読み方 : いぞんファイル
依存ファイル【dependent file】
概要

コンピュータ上では、ある資源Aが外部の資源Bの機能を利用するよう構成され、Bが存在しない環境ではAが正しく動作しないという状況がよく生じる。このとき「AはBに依存している」と表現し、AとBが共にファイルである場合に、参照される側のBをAの依存ファイルという。
代表的な例がプログラムの実行ファイルとライブラリファイルの関係である。一般的なプログラムはあらゆる処理を自身に詰め込むのではなく、外部のライブラリファイルに定義された関数を実行時に呼び出して利用する。このとき、ライブラリファイルが実行ファイルの依存ファイルとなる。実行環境にライブラリファイルが存在しない場合、プログラムはエラーを起こして終了する。

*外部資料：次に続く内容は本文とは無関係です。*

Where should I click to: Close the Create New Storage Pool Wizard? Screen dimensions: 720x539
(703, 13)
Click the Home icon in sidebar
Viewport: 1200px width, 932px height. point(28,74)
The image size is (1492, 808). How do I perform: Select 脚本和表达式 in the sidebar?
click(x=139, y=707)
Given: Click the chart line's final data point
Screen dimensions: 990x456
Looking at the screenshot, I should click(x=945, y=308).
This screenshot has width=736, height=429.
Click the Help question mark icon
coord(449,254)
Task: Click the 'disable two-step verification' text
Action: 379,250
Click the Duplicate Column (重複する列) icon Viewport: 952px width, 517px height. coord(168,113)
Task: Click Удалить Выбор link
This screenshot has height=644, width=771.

Webページにおいても同様の関係が見られる。HTMLファイルは画像ファイルやCSSファイル、JavaScriptファイルなどを読み込んでページを構成する場合があり、これらが依存ファイルとなる。画像ファイルがサーバから削除されれば該当箇所が空白になり、CSSファイルが欠ければレイアウトが崩れるなど、依存ファイルの欠落は表示の不具合として現れる。
近年のソフトウェア開発では、ライブラリが別のライブラリに依存するといった多段的な依存関係が生じることも多く、依存ファイルの管理は煩雑になりやすい。こうした状況に対応するため、必要な依存ファイルを自動的に取得・導入する「パッケージ管理システム」が利用されている。Node.js環境の「npm」や、Python環境の「pip 」などがよく知られ、バージョンの指定や依存関係の解決を自動的に行う。